RECORDED INFORMATION:
Start of Block

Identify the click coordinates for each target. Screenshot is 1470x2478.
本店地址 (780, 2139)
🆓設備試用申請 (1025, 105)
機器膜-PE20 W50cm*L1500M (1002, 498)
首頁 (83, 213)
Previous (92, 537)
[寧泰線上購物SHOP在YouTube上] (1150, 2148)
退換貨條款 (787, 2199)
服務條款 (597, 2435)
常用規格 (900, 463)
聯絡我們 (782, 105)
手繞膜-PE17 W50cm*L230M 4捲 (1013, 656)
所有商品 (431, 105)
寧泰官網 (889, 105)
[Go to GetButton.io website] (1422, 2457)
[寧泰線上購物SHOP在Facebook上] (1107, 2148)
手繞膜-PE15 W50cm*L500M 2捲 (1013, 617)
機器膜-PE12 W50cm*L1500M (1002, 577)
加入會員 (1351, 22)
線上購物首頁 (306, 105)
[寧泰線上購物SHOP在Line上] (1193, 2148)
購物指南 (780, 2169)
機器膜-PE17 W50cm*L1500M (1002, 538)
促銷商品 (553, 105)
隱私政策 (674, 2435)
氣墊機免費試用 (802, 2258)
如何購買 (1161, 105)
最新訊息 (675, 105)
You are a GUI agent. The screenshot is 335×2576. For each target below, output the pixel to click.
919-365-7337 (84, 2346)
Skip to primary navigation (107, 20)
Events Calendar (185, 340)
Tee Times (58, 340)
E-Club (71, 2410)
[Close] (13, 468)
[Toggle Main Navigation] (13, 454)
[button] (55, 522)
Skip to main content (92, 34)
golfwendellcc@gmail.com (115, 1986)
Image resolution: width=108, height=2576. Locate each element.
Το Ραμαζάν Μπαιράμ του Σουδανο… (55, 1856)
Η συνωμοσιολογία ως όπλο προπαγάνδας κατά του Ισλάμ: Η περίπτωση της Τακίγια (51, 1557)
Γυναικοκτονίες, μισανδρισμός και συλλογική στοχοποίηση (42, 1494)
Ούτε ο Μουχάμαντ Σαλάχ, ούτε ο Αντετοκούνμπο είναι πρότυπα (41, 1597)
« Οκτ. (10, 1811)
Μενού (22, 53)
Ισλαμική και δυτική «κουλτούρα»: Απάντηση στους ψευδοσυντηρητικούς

End of Block

THE PROBLEM: Tally the lines in the records above that contain the word "target". Write the number and nothing else.

TASK RESULT: 2